Allowing inefficiency to depend on firm characteristics allows researchers to identify the determinants of inefficiency and to suggest possible policy or behavioral responses which might improve efficiency. However, this approach has been hampered by two problems. First, existing studies have mostly focused on the directions of the influence of the firm characteristics on technical inefficiency while generally overlooking the magnitudes of the partial effects. This makes it difficult to determine which type of policy intervention will have the largest impact on inefficiency. This problem is somewhat surprising given that the magnitudes of the effects of explanatory variables on dependent variables are often the focal point in other types of regression analyses. Second, the relationship between firm characteristics and technical inefficiency is often sensitive to the model used to incorporate firm characteristics, and choosing between competing models is difficult (see Alvarez et al. 2006, hereafter AAOS). This model uncertainty makes policy recommendations quite tenuous.

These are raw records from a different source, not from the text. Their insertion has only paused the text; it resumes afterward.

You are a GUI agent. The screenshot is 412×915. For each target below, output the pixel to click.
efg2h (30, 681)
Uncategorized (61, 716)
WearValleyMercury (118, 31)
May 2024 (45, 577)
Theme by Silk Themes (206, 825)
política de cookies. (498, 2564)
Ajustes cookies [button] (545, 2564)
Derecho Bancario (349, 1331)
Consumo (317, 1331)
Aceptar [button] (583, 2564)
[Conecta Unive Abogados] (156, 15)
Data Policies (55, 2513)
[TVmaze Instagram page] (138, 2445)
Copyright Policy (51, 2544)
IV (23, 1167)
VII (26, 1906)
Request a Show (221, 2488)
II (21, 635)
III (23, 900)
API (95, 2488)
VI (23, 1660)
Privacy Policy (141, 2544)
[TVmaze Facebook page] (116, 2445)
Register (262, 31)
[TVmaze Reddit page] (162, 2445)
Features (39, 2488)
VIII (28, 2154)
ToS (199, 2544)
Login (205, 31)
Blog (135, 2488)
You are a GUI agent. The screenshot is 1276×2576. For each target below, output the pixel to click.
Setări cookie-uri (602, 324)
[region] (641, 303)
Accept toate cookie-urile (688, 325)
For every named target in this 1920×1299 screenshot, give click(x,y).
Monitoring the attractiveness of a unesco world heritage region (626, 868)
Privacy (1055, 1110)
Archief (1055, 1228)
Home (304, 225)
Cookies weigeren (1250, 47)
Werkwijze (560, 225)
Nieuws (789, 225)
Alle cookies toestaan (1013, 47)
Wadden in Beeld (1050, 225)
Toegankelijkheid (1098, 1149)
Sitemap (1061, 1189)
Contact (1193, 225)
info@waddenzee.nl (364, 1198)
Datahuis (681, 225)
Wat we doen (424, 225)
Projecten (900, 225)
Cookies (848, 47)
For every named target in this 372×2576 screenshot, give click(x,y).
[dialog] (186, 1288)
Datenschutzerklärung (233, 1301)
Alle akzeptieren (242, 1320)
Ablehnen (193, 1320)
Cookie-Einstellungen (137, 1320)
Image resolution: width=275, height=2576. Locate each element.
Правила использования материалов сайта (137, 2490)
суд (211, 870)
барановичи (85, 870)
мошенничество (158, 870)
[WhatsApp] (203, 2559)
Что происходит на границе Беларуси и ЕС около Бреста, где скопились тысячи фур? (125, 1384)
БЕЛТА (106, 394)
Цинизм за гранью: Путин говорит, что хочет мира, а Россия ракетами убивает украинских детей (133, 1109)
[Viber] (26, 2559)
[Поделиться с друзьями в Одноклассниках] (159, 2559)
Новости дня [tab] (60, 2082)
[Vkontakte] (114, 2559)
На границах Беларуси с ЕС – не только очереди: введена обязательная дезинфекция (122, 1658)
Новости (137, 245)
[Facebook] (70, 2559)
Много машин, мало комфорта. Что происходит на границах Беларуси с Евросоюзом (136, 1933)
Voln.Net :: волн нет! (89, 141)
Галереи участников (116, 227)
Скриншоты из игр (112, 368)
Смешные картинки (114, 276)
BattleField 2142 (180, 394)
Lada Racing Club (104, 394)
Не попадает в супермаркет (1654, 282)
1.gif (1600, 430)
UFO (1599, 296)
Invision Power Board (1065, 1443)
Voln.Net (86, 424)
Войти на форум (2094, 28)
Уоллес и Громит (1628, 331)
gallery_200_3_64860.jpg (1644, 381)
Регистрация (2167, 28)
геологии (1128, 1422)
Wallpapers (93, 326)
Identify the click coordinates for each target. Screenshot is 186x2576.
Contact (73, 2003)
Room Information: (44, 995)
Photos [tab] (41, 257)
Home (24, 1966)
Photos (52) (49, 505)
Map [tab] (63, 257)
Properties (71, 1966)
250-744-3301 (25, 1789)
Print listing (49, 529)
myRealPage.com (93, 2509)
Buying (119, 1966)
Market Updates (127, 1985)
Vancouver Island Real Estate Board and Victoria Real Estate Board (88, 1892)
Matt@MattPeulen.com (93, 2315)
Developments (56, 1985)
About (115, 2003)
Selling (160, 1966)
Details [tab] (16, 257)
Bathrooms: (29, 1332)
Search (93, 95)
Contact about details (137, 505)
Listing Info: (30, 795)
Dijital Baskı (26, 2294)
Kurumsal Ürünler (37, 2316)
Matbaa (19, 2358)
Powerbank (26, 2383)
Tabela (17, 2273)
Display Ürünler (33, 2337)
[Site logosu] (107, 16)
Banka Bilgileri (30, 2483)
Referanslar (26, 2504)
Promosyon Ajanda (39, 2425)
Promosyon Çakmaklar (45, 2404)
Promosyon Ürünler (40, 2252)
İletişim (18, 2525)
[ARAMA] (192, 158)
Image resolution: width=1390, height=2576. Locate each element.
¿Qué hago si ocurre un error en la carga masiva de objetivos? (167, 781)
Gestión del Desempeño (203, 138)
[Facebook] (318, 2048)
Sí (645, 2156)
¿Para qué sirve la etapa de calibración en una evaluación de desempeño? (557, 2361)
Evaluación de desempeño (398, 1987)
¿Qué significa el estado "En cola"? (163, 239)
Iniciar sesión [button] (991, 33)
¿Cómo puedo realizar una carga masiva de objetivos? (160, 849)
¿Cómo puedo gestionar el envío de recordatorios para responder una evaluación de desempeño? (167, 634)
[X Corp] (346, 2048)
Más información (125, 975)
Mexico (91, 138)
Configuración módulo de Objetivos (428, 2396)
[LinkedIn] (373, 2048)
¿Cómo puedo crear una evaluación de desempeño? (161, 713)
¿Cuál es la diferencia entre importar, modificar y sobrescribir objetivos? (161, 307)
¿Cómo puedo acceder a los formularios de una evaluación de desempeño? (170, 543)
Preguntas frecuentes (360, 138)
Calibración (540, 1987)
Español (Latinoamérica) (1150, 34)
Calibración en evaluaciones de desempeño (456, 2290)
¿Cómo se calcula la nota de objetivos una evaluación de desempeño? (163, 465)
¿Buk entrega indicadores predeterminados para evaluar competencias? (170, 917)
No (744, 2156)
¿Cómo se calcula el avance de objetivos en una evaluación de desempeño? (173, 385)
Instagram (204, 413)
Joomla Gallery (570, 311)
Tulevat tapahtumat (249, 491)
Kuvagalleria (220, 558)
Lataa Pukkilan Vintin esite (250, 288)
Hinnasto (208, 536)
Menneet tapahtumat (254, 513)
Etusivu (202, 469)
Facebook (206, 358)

In this paper we make four contributions to the stochastic frontier literature. First, we take the formulas for estimating the partial effects of exogenous firm characteristics on firm inefficiency that have been proposed by Wang (2002, 2003) and show how to put standard errors around these point estimates. The standard errors are computed using the delta method and will be useful in assessing the precision of estimated partial effects. Second, we propose an R2-type measure to summarize the overall explanatory power of the exogenous factors on inefficiency. To date, there has been no way of assessing the overall power of firm characteristics to explain variations in inefficiency across firms. Our R2-type measure provides an easily computed means of doing this. Third, we propose a bootstrapping procedure to evaluate the power of the recently developed model selection procedure suggested by AAOS to choose among competing models of the influence of firm characteristics on inefficiency. This bootstrapping procedure should prove useful in various applications. Fourth and finally, we apply our procedures to an empirical application of stochastic frontier analysis of maize production in Kenya. In the application we apply the model selection procedures of AAOS and use bootstrapping to evaluate the power of the procedure. We then compute point estimates of partial effects of farm characteristics on inefficiency and their standard errors. We also use our R2-type measure to evaluate the joint explanatory power of the farm characteristics. We find that while alternative models of the relationship between farm household characteristics and technical inefficiency in maize production in Kenya tend to provide the same direction of the influence of household characteristics, the magnitudes of the partial effects on firm inefficiency are quite sensitive to model selection.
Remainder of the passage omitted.